Records shown:
** Start **

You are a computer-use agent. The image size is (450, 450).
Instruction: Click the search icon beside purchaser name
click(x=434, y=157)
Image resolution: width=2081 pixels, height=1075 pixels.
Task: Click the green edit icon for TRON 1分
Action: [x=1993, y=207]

** End **
** Start **

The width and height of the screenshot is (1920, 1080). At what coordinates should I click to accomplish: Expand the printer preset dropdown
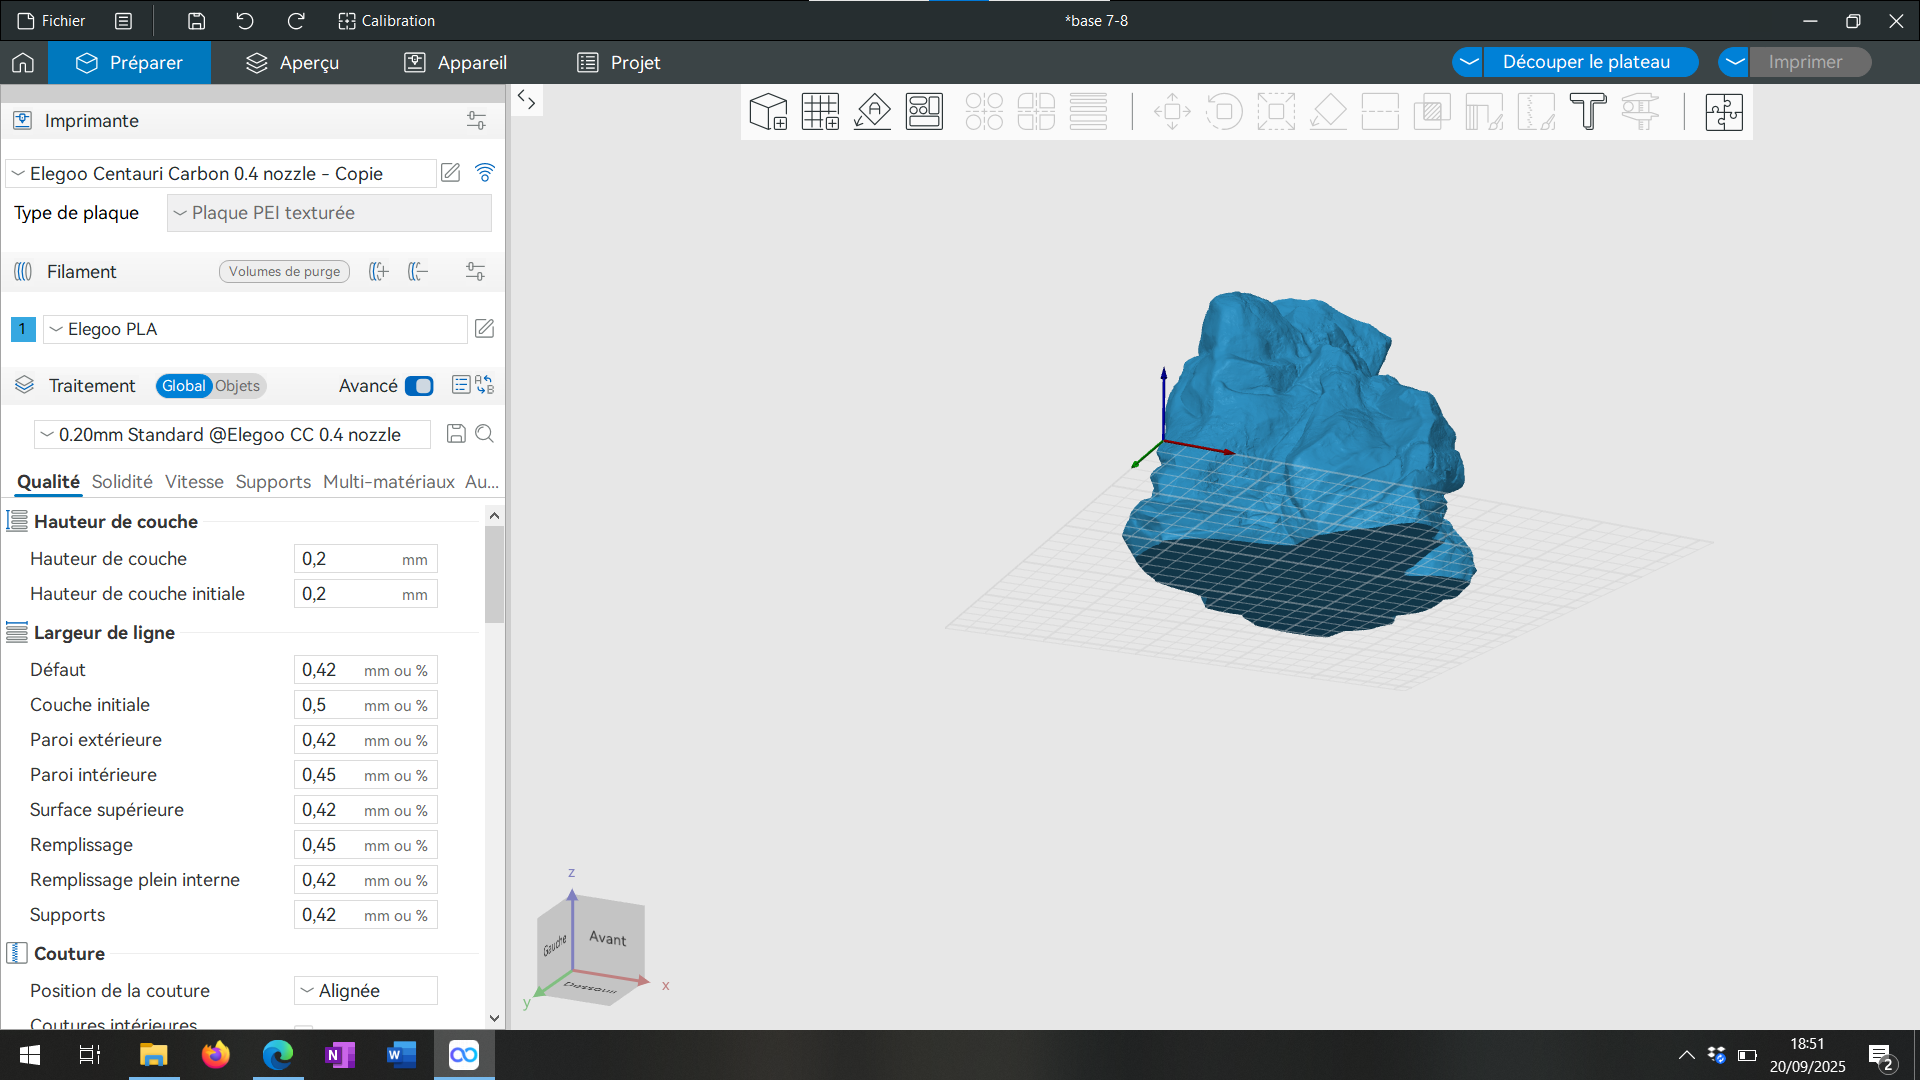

** End **
** Start **

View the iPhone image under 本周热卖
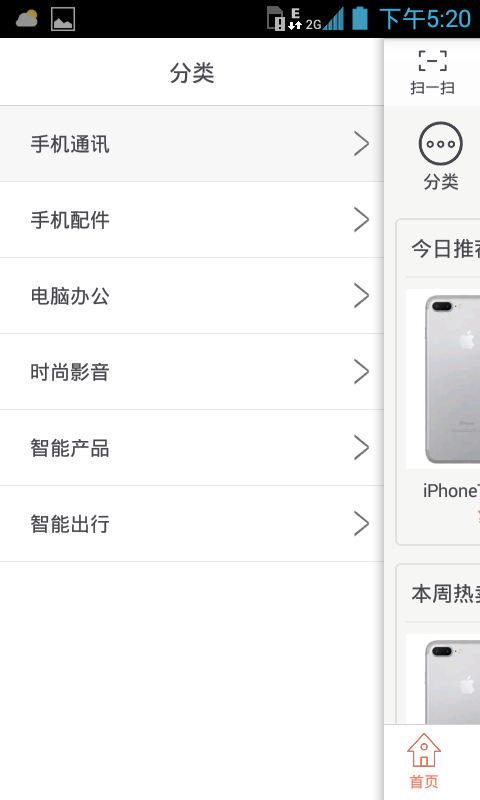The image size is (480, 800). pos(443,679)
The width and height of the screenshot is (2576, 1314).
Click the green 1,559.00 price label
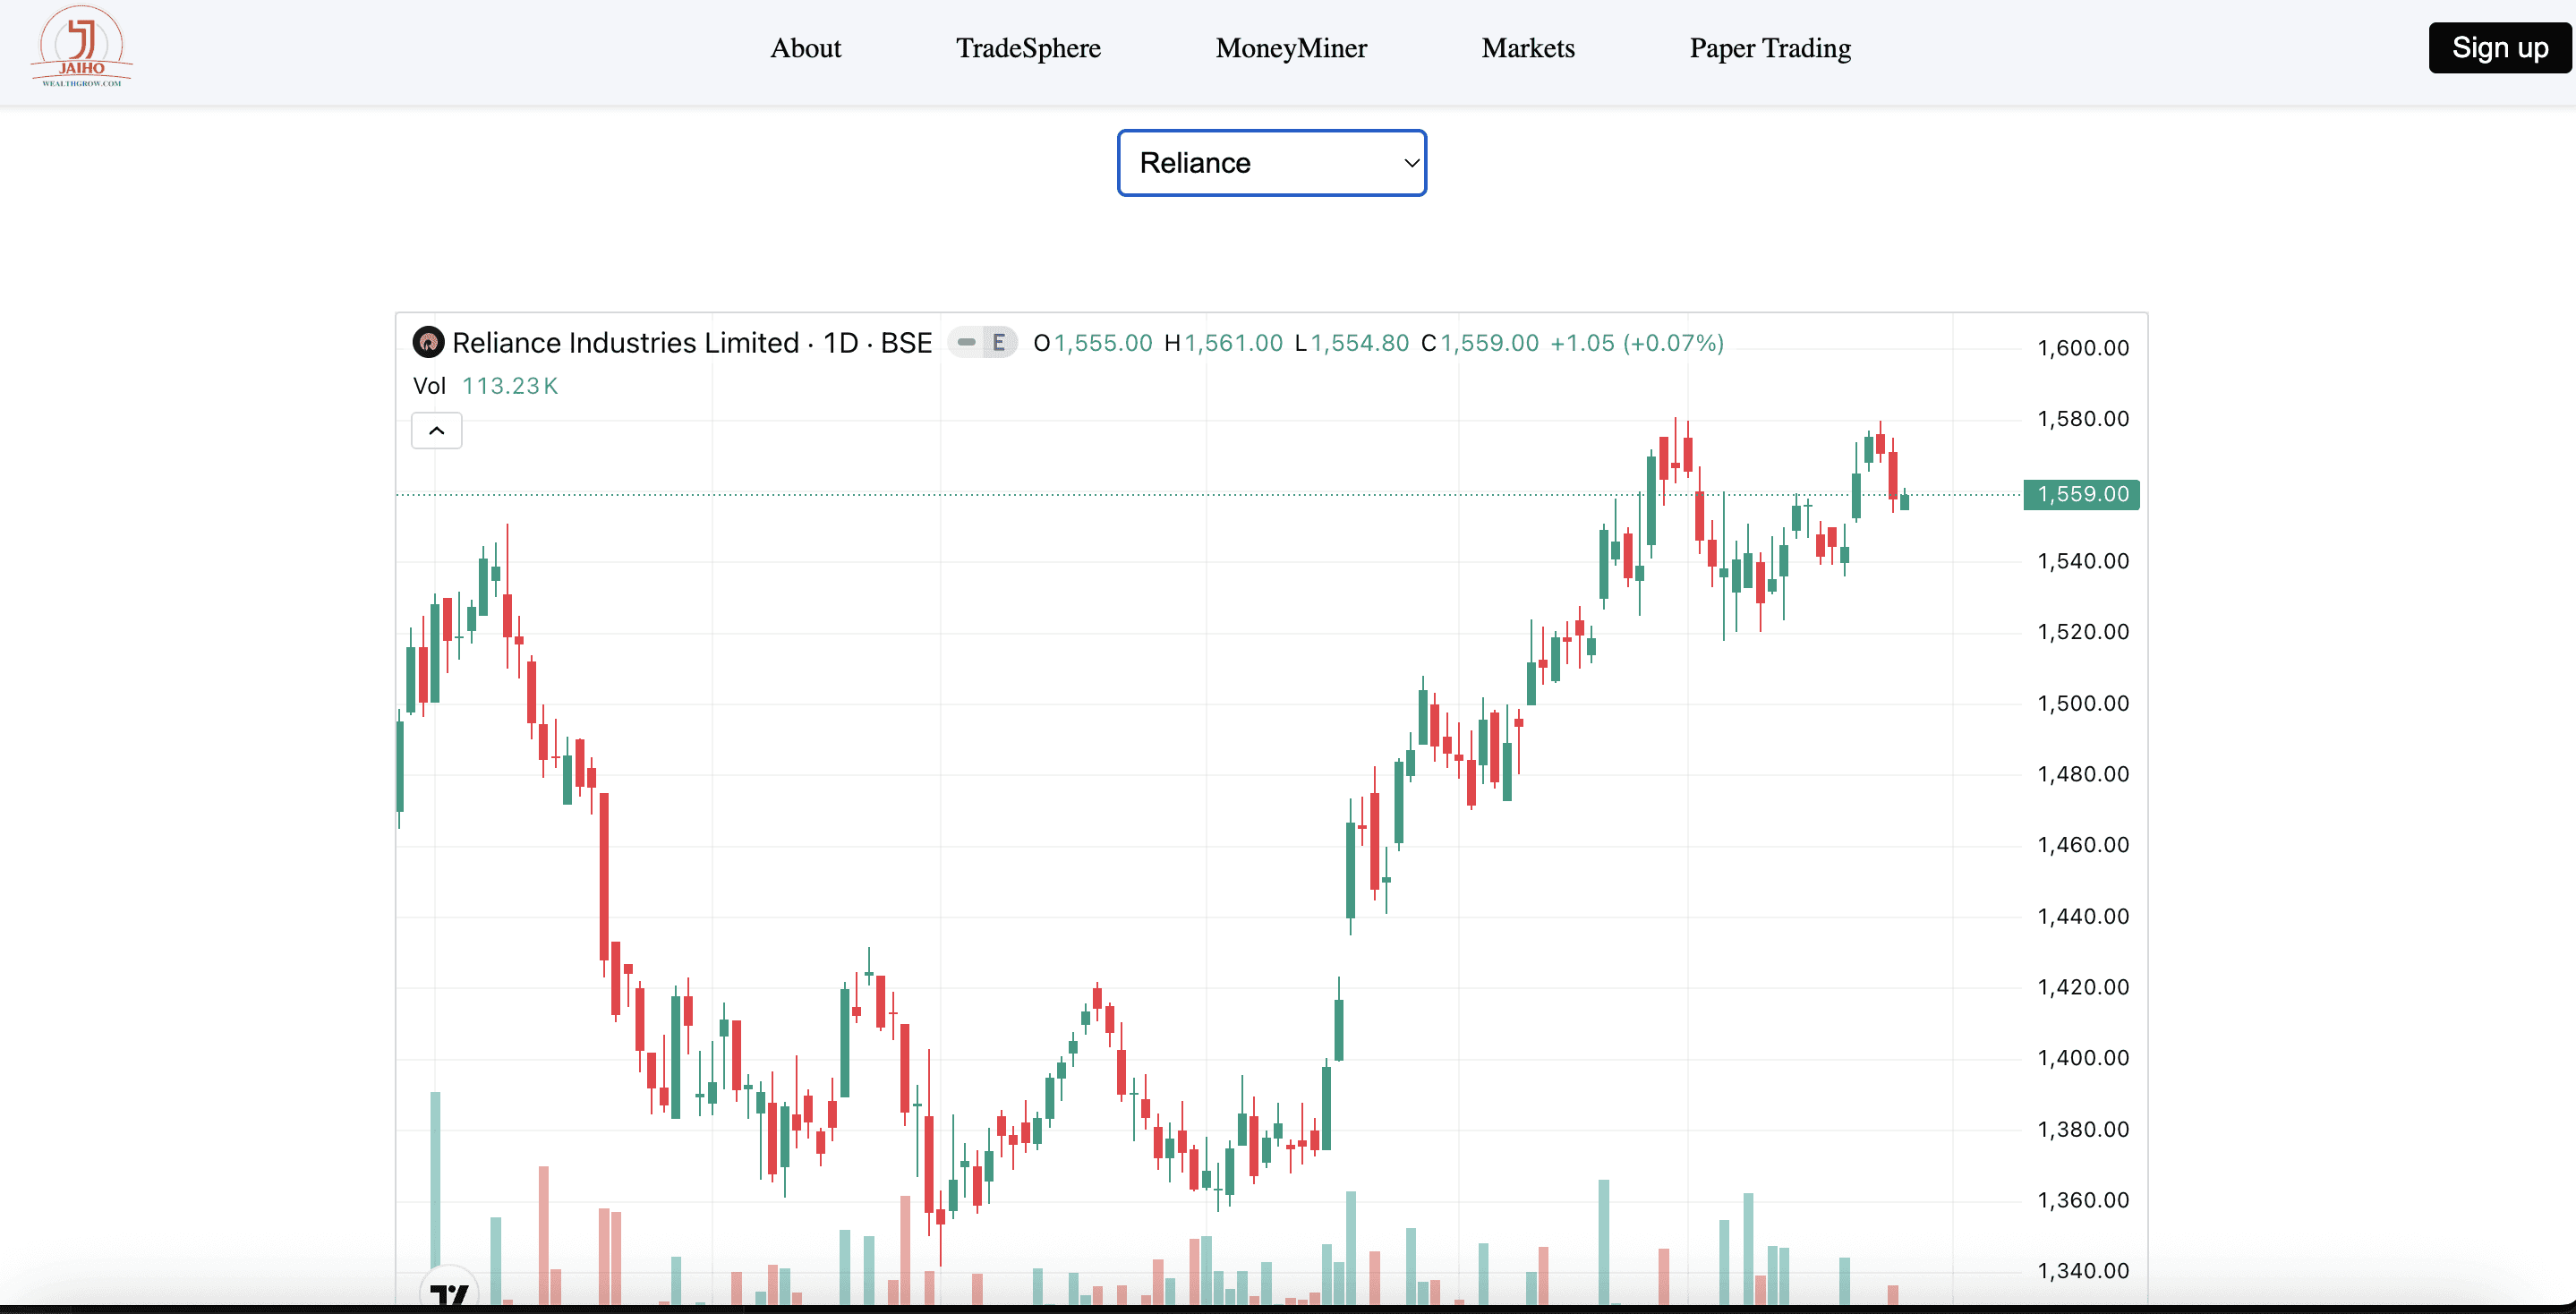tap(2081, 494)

** End **

Reproduce the material word for word, starting at the line that contains "You are a computer-use" and ending at the line that contains "Task: Click the green edit icon for TRON 1分", with both of those lines included.

You are a computer-use agent. The image size is (450, 450).
Instruction: Click the search icon beside purchaser name
click(x=434, y=157)
Image resolution: width=2081 pixels, height=1075 pixels.
Task: Click the green edit icon for TRON 1分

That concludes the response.